So to those that need a mini-van to move the family around, we say fuck you take the bus? What about those that want to go camping?
What if we can't find enough people that care to drive a bus?
At this point I have to include the disclaimer that this line of reasoning that I'm presenting for a post-capitalist context is *my own*.
I think the more *orthodox* treatment here would be that, during the proletarian revolution and immediately after there would be a global, *top-level* coordination of *all* productive and combative activity through the vanguard / vanguard party.
This would include some *mass scale* approach to mass transportation, which would -- in my thinking -- most likely be about the buildup of *rail*, which would be more *industrial*-centric (as before, too, during initial periods of industrialization), rather than more *individual*-centric, but it would be mainly for the *mass struggle*, to outmaneuver and defeat the counterrevolutionary forces of the bourgeois ruling class.
The *post*-revolutionary period -- humanity's liberation -- would most-likely *follow-on* from that revolutionary, highly centralized period of coordination, over all sectors of production, *but* I think there would also be the post-vanguard, post-revolution *freedom* for humanity to then *self-determine*, instead of *having* to stay with the organizational momentum from the revolution itself.

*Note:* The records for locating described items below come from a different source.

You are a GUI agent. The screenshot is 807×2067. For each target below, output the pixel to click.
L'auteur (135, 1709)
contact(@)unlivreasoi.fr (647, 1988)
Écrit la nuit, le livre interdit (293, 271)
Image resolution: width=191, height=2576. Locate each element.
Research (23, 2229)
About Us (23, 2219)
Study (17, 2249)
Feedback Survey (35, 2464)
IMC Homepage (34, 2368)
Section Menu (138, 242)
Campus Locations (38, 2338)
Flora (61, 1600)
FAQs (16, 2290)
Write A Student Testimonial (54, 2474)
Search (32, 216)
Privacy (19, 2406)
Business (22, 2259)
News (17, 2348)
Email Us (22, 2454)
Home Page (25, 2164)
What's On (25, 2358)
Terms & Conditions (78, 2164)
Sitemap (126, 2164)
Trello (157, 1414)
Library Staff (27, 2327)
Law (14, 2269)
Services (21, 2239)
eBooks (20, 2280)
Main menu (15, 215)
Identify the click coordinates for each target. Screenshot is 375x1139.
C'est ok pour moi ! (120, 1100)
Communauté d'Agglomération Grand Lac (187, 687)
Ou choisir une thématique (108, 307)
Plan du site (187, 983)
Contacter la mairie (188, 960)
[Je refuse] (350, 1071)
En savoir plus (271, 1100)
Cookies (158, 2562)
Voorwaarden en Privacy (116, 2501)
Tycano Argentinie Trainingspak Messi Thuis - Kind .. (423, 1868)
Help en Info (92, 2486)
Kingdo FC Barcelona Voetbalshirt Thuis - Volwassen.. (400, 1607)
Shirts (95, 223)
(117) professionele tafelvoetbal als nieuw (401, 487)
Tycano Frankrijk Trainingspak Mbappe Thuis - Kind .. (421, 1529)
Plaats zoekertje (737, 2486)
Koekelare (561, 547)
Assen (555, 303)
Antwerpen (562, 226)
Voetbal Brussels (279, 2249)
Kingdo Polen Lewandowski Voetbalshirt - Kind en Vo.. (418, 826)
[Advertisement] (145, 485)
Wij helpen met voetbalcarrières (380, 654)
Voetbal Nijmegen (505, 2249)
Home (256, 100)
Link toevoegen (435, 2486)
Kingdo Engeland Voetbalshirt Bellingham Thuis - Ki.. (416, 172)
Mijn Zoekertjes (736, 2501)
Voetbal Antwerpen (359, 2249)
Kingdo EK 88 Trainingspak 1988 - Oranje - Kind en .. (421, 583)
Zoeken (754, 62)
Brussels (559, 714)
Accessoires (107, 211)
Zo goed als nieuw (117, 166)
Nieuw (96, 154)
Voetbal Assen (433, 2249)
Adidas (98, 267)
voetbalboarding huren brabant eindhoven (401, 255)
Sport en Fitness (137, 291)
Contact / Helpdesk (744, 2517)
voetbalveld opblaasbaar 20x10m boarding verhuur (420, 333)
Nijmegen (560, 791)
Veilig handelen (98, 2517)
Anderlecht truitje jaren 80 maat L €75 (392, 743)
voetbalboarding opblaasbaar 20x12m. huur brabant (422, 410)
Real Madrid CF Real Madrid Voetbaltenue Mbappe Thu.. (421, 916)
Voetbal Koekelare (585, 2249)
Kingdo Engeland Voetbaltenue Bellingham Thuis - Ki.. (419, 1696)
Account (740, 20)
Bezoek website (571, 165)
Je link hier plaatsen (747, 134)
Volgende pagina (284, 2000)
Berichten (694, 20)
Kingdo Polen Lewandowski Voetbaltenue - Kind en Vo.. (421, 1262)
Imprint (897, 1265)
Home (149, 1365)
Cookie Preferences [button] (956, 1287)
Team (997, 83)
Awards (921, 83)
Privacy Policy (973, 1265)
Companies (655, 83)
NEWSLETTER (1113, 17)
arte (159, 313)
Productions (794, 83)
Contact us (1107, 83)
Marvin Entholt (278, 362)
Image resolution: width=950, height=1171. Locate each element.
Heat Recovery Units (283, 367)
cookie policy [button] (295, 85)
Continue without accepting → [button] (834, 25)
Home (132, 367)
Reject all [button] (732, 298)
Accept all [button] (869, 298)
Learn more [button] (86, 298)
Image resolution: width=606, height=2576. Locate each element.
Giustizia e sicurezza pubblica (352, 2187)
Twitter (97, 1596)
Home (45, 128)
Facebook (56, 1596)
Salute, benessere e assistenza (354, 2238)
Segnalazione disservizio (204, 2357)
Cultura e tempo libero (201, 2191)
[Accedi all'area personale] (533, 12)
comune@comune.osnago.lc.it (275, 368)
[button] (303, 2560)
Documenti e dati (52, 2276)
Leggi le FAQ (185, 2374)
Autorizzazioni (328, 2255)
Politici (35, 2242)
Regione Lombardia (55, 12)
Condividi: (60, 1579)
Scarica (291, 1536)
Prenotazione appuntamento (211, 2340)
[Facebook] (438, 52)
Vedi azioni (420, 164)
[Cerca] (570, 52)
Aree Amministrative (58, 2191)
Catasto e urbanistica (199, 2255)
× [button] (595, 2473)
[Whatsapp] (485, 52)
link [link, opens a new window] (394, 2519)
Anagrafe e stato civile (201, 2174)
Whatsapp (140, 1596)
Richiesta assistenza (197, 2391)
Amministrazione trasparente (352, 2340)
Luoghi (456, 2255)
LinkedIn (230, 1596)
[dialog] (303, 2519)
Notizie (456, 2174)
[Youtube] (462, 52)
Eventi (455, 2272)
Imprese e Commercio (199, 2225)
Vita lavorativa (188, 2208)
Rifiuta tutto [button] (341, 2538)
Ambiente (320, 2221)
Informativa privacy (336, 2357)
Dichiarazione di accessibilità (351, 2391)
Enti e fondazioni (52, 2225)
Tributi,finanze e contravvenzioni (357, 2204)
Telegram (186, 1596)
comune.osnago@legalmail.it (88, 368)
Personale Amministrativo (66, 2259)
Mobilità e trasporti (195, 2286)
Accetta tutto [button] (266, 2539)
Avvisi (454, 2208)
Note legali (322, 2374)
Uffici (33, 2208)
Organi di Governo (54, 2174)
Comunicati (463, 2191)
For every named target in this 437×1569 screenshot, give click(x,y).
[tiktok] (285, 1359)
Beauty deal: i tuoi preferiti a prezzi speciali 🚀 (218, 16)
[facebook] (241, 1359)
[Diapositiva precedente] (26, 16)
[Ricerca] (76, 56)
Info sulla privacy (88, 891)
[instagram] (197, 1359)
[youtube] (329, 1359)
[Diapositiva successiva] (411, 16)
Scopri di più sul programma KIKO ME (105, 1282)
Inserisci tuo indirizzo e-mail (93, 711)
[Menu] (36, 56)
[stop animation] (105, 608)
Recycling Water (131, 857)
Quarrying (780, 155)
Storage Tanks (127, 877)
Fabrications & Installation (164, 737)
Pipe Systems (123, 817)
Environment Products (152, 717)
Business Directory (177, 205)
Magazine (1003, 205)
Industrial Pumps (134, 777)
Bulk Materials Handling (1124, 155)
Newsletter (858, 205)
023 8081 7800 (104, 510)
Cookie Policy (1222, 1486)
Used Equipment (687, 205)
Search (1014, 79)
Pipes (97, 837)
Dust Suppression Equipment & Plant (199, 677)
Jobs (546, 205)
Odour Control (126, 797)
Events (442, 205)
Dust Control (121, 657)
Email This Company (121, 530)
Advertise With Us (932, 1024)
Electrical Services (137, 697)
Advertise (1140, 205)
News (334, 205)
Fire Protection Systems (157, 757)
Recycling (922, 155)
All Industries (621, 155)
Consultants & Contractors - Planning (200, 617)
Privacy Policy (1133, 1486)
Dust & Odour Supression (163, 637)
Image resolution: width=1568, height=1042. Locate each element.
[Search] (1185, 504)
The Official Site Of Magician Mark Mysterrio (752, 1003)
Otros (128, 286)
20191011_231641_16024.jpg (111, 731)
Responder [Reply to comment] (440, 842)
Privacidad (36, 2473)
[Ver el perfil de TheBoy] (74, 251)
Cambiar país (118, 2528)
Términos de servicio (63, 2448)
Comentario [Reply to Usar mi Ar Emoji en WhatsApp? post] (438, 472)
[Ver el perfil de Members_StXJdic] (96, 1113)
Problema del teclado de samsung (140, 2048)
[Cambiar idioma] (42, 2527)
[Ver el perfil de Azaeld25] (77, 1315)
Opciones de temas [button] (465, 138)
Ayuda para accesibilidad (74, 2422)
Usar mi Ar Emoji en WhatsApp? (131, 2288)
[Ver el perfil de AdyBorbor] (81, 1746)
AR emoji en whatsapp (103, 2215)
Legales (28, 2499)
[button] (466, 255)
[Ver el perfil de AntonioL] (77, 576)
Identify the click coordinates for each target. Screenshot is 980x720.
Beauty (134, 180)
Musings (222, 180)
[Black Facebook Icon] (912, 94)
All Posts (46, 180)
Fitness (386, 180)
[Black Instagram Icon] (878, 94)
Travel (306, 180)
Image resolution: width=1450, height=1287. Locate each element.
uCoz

For the short-term, for your example, perhaps there could simply be a *non-commercial* coordination of all active vehicles, per locality, so that available minivans would be lent-out, like a library book, and any repairs would be up to those mechanics in a city-wide *pool*, over the pool of all active vehicles.
Today we're already seeing limited instances of driverless vehicles on the road, as for deliveries, so I think that vehicle provisioning and all driving will soon be *automated*, anyway.